A phased plan for porting ClickGraph to Databricks / Delta Lake as DeltaGraph, while keeping a single shared codebase. Drafted 2026-05-15.
- One repo, one library crate, two binaries (
clickgraph,deltagraph). Dialect is a runtime choice backed by a small set of traits. - ~3.4% of code is ClickHouse-specific (~7,400 of 215,924 LoC). The Cypher parser, query planner, Bolt protocol, and most of the render plan are dialect-neutral. Forking would duplicate 200K LoC to specialize 7K.

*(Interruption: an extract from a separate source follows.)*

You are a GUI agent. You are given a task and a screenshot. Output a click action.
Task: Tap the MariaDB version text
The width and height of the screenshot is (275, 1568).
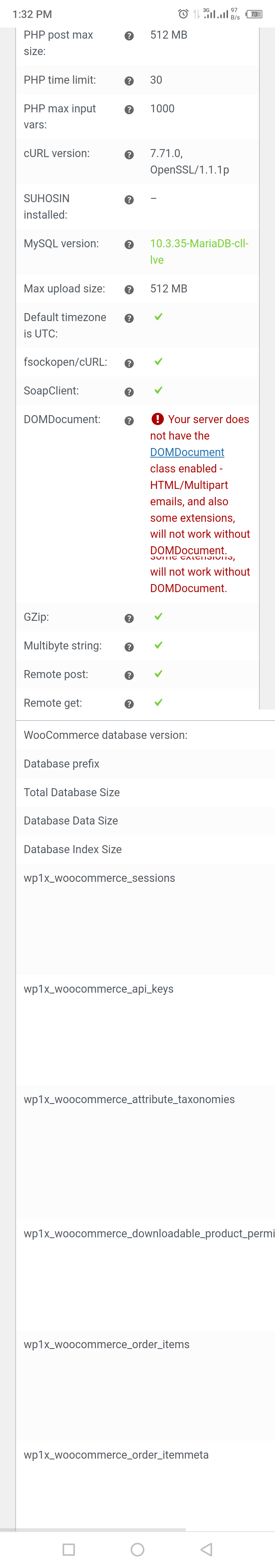[199, 252]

- DeltaGraph v1 = remote-only, executing against Databricks SQL Warehouse via the Statement Execution REST API. No embedded mode (chDB stays exclusive to ClickGraph).

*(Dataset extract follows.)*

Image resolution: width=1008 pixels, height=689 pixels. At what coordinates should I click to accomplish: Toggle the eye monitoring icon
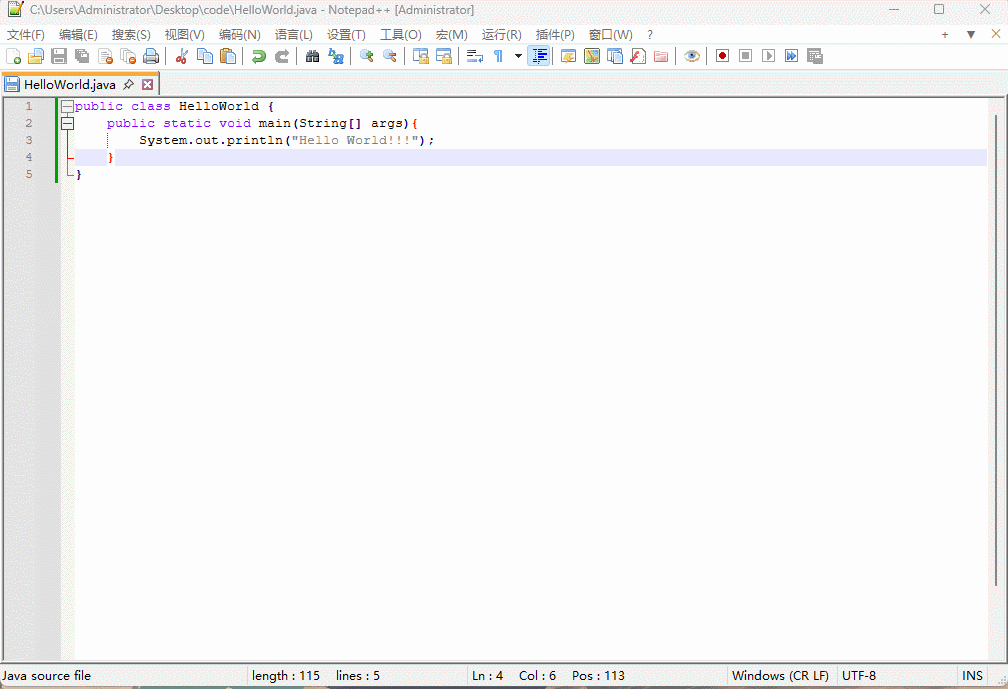click(691, 56)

- The refactor required to make this clean also pays back as ClickGraph simplification — most notably splitting
plan_builder_utils.rs(12K-line regression hotspot) and pulling SQL strings out ofrender_plan/. - Estimated effort: 4–6 weeks with the codebase in head. Phased so ClickGraph stays green throughout.
clickgraph/ # Core library + clickgraph binary + deltagraph binary
src/
open_cypher_parser/ # Unchanged — dialect-neutral
query_planner/ # Unchanged — dialect-neutral
render_plan/ # Pulled apart: structure stays here, SQL text moves out
sql_generator/ # RENAMED from clickhouse_query_generator/
mod.rs # SqlEmitter trait, common emission helpers
ast.rs # Optional: thin SQL AST (see §6)
emitters/
clickhouse.rs # Current logic, behind the trait
databricks.rs # New
function_mapper/
mod.rs # FunctionMapper trait
clickhouse.rs
databricks.rs
vlp/ # CTE structure (neutral) + per-dialect text
structure.rs # Anchor + recursive step as a tree (no SQL text)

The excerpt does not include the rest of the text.